On conçoit ainsi l'intérêt de développer des stratégies thérapeutiques pour manipuler la réponse immunitaire dans le but de favoriser la tolérance immunitaire ou d'aller contre la rupture de cette tolérance.
Ces approches sont aidées par une meilleure compréhension récente des mécanismes initiaux de la réponse immunitaire. On sait que l'antigène est présenté aux lymphocytes T par une cellule, qui peut être microgliale. Et aussi qu'un mécanisme complexe de co-stimulation est nécessaire pour l'expansion de la réponse immune, à l'aide de molécules localisées à la surface des cellules T et des cellules présentatrices (comme le CD28 sur les lymphocytes T et B7 sur les cellules présentatrices d'antigène).
David Hafler (Boston) et Raymond Martin (Bethesda, Etats-Unis) présentent des éléments nouveaux, fondés sur l'idée que l'activation des lymphocytes T autoréactifs est à l'origine du déclenchement de la maladie. Ces travaux ont permis de montrer que les lymphocytes T dirigés contre la MBP apparaissent déjà activés, en état de cellules mémoire (ils n'ont pas besoin de la coactivation normale).
Cela permet à la fois de mieux comprendre la physiopathologie et de cibler des stratégies thérapeutiques.
Plusieurs approches
Plusieurs approches sont à l'étude.
- L'approche par les cytokines.
En utilisant les cytokines anti-inflammatoires (IL4 et IL10) on espère, par effet antagoniste sur les cytokines pro-inflammatoires (IL12 ou INF gamma), favoriser la médiation TH2 (anti-inflammatoire), sachant que la SEP est une maladie à médiation TH1 dominante. Une des avancées dans cette direction est représentée par les résultats obtenus avec les interférons.
- L'approche par les antigènes.
On cherche à utiliser le mécanisme de tolérance orale (encadré). Un essai de traitement per os par de la myéline n'a pas donné de résultats positifs, mais il eut le mérite de montrer certains éléments de tolérance immunitaire. La stratégie reste d'actualité en utilisant des antigènes de la myéline (comme la MBP) ou des peptides qui pourraient être donnés per os ou par voie inhalée.
- Une autre voie concerne les molécules de la costimulation.
Des stratégies sont en cours de réflexion, dans le but de bloquer ces molécules.
- Une autre réflexion s'intéresse à la réponse inflammatoire qui existe au niveau du SNC dans la SEP. Elle n'est pas uniquement délétère, comme le montrent les travaux de Michael Schwartz (Rehovot, Israël). Certains groupes de recherche s'intéressent à cette « bonne partie » de la réponse immunitaire. Les cellules T activées peuvent sécréter des facteurs de croissance neuronaux, comme le BDNF (Brain Derived Neurotrophic Factor). Expérimentalement, il favorise la survie neuronale et il pourrait avoir des vertus neuroprotectrices.

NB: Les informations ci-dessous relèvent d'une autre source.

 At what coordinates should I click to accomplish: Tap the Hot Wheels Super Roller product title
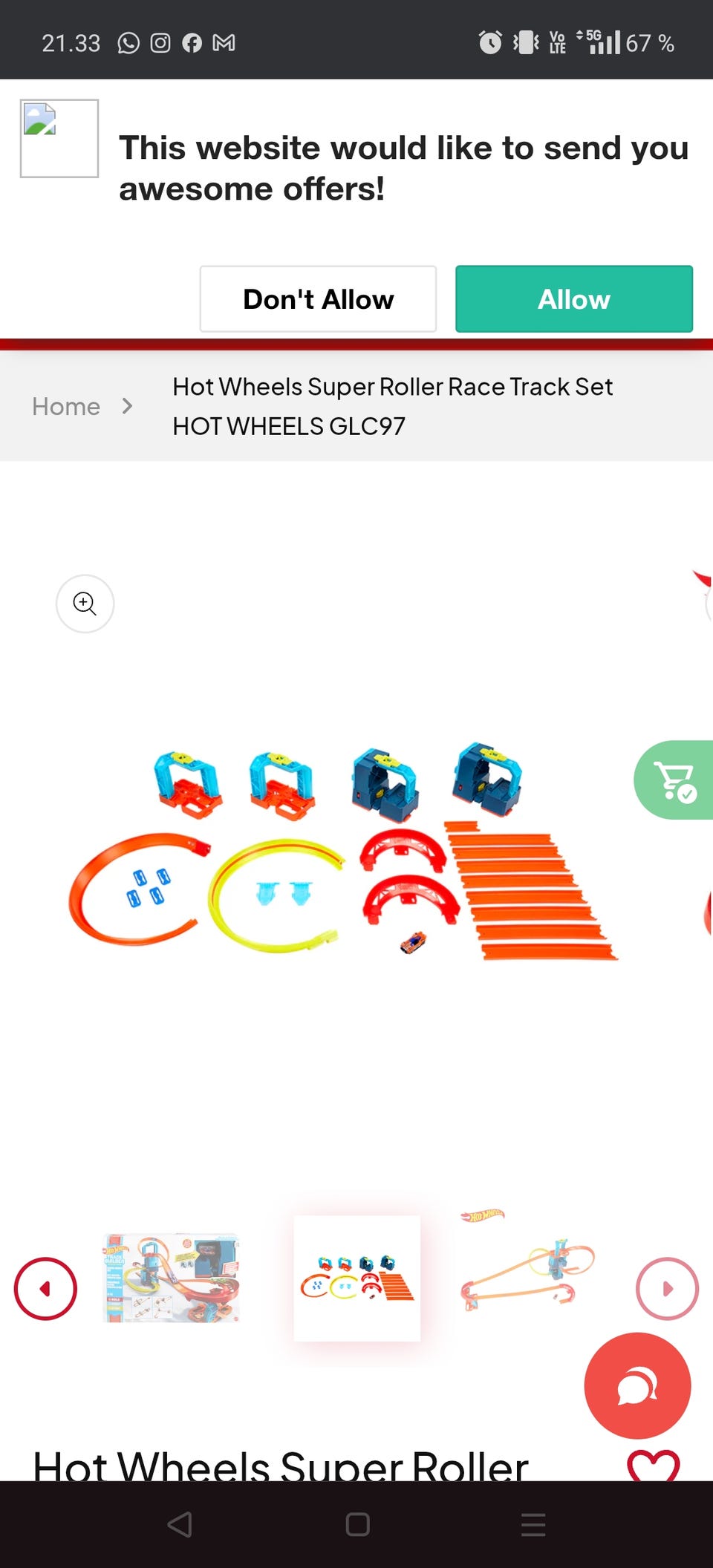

Plusieurs essais thérapeutiques vont démarrer cette année, à l'aide de nouvelles molécules, visant de nouvelles cibles. Dans quelques mois, l'un d'eux va être entrepris avec une molécule bloquant l'entrée du lymphocyte dans le SNC.
* Les 11es Rendez-Vous de l'ARSEP (Association pour la recherche sur la sclérose en plaques) se tiennent le 5 décembre 2001 au palais des Congrès de Paris.
La rupture
La tolérance immunitaire permet de reconnaître comme siens des antigènes du soi, qui ne sont pas rejetés. Cela est vrai pour les tissus comme les aliments ingérés per os. Ce mécanisme permet le développement d'une grossesse. On connaît un certain nombre de pathologies auto-immunes où se produit une rupture de cette tolérance, comme le diabète insulino-dépendant (destruction des îlots pancréatiques) ou la polyarthrite rhumatoïde (destruction des chondrocytes). De plus en plus, la composante auto-immune apparaît importante dans la SEP.